> [Text section]:
** START **

I'm having a vexing time fitting an LTC1799 to my RP-1.
I know the LTC is sound as the same one works well on the crystal of the Voice Effektor.
I've removed the main crystal and identified the correct point for the osc in of the main chip but it's just not working.
I can hear the standard pitch whistle from the speaker as I turn the LTC pot, but no pitched hip-hop beats.
Chips got me buggin' yo. Mad props to the pimp with the shizzy and whatnot. word.

Bogus Noise

What's the range of your pot on the LTC? Try a 10k trim pot and a 47k pot, or 22k if you have it.

That works pretty good on an SA2, I got about half a pot worth of useful range on a 47k, so figure the 22k should do pretty well!

I've actually been meaning to post that on here in the SA thread for a couple of months now, wanted to be sure but was waiting for 22k pots from Rapid for ages, but been busy with other stuff in the meantime and so haven't had a chance to test them in there yet! Curse the curse of too many projects on the go at once.

the_zombiest

my pot's 100k, I have a 47k trim in series.
I've done a load of keyboards etc with LTC1799s in the past and have never had this much difficulty installing one.

** END **

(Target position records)
** START **

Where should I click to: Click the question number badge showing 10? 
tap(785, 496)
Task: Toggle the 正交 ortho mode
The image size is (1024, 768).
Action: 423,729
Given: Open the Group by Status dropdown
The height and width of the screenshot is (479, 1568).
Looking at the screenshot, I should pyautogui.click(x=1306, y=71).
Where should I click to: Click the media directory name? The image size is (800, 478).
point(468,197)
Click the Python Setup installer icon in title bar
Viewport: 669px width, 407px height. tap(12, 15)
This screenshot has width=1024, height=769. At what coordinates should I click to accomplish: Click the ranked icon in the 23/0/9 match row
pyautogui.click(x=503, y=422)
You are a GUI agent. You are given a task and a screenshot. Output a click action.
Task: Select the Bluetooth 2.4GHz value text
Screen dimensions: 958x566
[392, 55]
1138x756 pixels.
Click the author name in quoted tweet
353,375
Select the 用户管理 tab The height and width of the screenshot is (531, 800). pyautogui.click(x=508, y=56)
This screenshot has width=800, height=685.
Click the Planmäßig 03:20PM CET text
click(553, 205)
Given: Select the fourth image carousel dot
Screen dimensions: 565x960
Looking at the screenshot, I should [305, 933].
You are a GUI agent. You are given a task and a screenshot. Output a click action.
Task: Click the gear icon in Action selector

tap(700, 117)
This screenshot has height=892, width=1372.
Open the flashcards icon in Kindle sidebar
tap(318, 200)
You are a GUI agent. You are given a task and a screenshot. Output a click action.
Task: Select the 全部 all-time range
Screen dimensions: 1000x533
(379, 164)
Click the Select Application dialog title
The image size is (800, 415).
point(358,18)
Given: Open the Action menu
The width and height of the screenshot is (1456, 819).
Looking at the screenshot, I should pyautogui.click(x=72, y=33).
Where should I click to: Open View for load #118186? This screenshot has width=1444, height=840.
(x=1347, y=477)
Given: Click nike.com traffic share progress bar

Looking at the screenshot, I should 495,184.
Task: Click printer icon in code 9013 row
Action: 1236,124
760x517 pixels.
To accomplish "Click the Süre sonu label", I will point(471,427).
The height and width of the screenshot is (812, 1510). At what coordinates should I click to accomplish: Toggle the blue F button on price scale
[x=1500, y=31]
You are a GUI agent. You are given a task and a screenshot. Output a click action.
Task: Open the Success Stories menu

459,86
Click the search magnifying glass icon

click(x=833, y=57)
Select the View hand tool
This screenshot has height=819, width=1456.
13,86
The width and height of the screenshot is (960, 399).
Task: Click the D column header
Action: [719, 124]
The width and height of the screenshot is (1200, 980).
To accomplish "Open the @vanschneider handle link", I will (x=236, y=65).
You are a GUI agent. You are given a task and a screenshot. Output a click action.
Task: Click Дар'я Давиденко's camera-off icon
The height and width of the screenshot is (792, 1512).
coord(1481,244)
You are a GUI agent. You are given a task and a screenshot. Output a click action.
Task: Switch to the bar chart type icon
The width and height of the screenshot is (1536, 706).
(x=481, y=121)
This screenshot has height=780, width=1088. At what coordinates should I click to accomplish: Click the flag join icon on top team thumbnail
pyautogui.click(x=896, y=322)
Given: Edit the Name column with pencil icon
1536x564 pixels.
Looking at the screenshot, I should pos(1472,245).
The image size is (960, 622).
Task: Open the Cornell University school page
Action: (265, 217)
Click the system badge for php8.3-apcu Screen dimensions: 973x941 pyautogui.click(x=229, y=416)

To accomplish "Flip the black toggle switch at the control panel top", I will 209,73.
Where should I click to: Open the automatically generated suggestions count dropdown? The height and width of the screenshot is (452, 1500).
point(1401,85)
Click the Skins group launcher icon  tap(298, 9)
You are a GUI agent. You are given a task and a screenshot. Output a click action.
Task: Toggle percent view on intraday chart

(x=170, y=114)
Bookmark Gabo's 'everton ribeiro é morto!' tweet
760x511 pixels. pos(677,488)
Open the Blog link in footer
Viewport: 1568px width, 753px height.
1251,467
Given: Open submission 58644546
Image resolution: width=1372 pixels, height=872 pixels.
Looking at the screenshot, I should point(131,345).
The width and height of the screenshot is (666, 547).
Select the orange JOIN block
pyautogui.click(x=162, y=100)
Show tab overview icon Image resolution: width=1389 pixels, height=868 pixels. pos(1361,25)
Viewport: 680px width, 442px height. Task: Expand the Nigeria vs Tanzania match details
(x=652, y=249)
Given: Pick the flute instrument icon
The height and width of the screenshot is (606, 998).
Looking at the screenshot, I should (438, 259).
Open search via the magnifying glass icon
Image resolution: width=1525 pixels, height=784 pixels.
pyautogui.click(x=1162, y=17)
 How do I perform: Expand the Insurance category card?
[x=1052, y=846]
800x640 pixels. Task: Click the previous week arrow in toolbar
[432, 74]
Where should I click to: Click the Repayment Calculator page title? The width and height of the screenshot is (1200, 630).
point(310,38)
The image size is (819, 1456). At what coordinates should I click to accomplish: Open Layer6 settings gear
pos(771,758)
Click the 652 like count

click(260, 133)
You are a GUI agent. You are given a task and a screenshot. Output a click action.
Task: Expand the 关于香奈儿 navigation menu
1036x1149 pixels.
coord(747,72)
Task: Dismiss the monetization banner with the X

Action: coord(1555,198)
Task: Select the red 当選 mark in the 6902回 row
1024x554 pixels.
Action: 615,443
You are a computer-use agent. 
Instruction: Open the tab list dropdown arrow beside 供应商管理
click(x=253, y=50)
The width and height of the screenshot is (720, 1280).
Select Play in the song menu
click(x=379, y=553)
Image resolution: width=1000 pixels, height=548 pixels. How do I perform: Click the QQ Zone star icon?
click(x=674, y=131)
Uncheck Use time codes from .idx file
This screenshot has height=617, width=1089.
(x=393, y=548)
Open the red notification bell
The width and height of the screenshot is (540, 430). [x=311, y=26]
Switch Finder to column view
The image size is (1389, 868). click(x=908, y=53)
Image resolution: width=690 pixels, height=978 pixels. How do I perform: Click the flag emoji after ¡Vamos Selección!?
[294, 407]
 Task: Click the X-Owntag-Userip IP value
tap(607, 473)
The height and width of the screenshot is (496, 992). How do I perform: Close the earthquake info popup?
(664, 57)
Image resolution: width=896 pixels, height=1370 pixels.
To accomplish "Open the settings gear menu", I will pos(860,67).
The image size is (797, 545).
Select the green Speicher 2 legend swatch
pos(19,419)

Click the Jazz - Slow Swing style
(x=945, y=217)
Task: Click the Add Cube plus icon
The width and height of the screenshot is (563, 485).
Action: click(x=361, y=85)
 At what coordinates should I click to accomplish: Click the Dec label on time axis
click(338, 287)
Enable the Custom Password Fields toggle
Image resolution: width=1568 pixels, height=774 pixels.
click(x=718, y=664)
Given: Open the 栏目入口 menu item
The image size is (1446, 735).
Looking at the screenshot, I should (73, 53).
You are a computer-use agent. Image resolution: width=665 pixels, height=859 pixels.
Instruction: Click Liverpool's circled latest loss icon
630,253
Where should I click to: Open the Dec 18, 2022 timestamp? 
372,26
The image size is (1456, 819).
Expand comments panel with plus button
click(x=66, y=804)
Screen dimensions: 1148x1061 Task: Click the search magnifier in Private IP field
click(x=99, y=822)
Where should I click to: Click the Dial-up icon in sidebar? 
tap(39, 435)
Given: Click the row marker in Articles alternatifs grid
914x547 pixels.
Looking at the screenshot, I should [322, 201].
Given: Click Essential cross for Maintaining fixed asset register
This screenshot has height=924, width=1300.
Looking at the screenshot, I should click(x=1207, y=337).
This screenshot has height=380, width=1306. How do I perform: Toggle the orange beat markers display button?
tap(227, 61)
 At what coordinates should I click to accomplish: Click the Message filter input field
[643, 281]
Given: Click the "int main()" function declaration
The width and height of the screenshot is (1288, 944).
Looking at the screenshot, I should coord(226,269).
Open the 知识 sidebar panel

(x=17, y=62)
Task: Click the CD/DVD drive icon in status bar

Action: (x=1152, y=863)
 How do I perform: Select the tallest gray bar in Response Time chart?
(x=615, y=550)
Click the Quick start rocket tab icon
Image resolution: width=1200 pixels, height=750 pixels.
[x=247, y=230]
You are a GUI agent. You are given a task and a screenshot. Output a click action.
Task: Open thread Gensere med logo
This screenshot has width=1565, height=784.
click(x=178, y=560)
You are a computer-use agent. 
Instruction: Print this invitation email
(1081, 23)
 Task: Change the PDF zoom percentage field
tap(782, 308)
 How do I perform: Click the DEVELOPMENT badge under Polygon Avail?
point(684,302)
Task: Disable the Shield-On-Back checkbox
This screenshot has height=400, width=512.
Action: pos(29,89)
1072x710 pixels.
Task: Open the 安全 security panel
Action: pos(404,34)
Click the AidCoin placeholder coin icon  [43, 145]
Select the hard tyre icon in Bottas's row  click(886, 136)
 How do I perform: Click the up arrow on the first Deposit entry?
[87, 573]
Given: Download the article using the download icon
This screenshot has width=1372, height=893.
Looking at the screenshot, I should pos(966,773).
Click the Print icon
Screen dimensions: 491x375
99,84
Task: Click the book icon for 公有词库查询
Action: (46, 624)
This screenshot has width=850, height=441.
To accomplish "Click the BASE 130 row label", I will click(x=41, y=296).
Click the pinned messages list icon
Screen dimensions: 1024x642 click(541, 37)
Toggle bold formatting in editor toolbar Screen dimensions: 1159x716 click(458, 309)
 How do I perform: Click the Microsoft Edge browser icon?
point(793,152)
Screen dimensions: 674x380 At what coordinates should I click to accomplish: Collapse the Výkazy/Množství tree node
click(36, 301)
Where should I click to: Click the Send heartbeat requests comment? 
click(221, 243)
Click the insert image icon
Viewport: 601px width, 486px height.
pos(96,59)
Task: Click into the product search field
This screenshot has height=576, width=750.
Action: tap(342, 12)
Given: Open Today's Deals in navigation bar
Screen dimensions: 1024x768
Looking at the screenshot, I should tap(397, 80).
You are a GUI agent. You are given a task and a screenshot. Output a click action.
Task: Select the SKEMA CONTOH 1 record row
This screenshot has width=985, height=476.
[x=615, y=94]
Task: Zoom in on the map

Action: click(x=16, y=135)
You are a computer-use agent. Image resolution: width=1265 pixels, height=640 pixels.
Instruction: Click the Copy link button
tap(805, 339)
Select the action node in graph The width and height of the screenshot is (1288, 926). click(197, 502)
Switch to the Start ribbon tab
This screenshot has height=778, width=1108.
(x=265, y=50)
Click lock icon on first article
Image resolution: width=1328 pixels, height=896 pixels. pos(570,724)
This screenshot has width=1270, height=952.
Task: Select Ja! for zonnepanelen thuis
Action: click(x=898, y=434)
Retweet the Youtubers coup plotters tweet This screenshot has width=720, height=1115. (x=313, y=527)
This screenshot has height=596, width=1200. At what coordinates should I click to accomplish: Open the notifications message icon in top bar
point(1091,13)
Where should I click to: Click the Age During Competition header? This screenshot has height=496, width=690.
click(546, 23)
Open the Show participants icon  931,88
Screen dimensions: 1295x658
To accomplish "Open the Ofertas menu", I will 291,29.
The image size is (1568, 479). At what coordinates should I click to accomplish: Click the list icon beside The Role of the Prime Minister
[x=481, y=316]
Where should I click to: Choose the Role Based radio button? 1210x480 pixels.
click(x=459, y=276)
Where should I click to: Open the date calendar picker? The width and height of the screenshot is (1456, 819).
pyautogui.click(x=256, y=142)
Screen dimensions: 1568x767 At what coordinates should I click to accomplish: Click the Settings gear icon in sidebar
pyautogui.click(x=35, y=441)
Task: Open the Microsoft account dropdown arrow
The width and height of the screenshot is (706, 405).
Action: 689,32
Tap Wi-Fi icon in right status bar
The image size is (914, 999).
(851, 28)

** END **

> [Task instructions]: Print the part of the forum thread that begins at the words "I'm having a" and stops after "pitched hip-hop beats.". This listing was taken from a different source than the forum thread.

> [Right answer]:
I'm having a vexing time fitting an LTC1799 to my RP-1.
I know the LTC is sound as the same one works well on the crystal of the Voice Effektor.
I've removed the main crystal and identified the correct point for the osc in of the main chip but it's just not working.
I can hear the standard pitch whistle from the speaker as I turn the LTC pot, but no pitched hip-hop beats.